No one can accuse the Board of Immigration Appeals of giving up easily. Only after nine federal circuits disagreed did the BIA finally reconsider its position on which lawful permanent residents are eligible to seek a waiver of inadmissibility under INA § 212(h). Matter of J-H-J-, 26 I&N Dec. 563 (BIA May 12, 2015).
This case involved a migrant who became an LPR through adjustment of status. After being convicted of an assault offense that he conceded was an aggravated felony, he sought to readjust his status. To overcome the inadmissibility bar that resulted from his conviction, the migrant sought a waiver under § 212(h).
This is where things got complicated because of a deep conflict that existed between the BIA and most federal circuits. As I describe in my book Crimmigration Law (available for purchase in mid-August 2015):
The statute provides that a migrant “who has previously been admitted to the United States as an alien lawfully admitted for permanent residence” is ineligible for a waiver if “since the date of such admission the alien has been convicted of an aggravated felony.” Does this mean that all LPRs convicted of an aggravated felony are ineligible? The BIA certainly takes that position. It claims that an LPR with an aggravated felony conviction is ineligible if she entered the United States as an LPR or became an LPR while in the United States through adjustment of status. One circuit agrees. Every other circuit to decide the issue, however, takes a contrasting position, holding that migrants who entered the United States as LPRs are subject to § 212(h)’s aggravated felony bar, but those who became LPRs while in the United States through the adjustment of status process are not because they were not “admitted” into the United States as LPRs. Illustrating this reasoning, the Fifth Circuit explained, “for the § 212(h) bar to apply: when the alien is granted permission, after inspection, to enter the United States, he must then be admitted as an LPR.” But, the court added, “for aliens who adjust post-entry to LPR status, § 212(h)’s plain language demonstrates unambiguously Congress’ intent not to bar them from seeking a waiver of inadmissibility.” In this vein, the Sixth Circuit explained that had Congress wanted to bar everyone who becomes an LPR from obtaining a 212(h) waiver, that “result could quite easily have been obtained by saying something much simpler, such as: No waiver shall be granted under this subsection in the case of a lawful permanent resident if…since the date of obtaining such status the alien has been convicted of an aggravated felony.” Congress, of course, did not include such a statement.
César Cuauhtémoc García Hernández, Crimmigration Law 79-80 (forthcoming 2015) (citations omitted).

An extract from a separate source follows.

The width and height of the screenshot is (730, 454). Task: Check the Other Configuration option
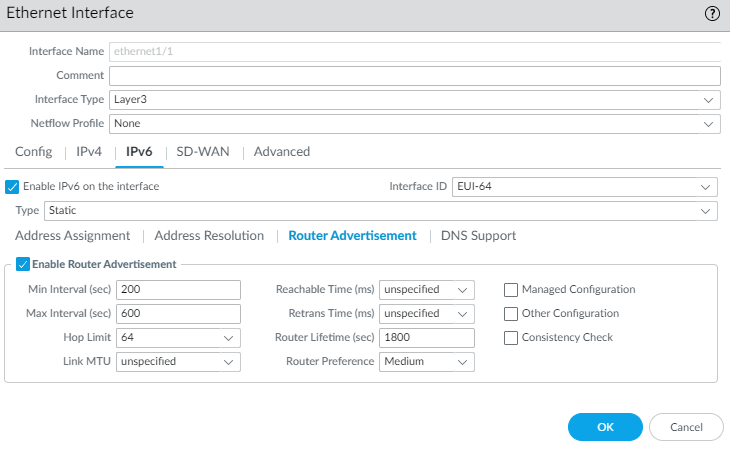click(x=511, y=313)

In May, the BIA shifted course. “Given the overwhelming circuit court authority in disagreement with [the BIA and Eighth Circuit’s position]…we will now accede to the clear majority view of these nine circuits….and hold that section 212(h) of the Act only precludes aliens who entered the United States as lawful permanent residents from establishing eligibility for a waiver on the basis of an aggravated felony conviction.” Matter of J-H-J-, 26 I&N Dec. at 564, 565.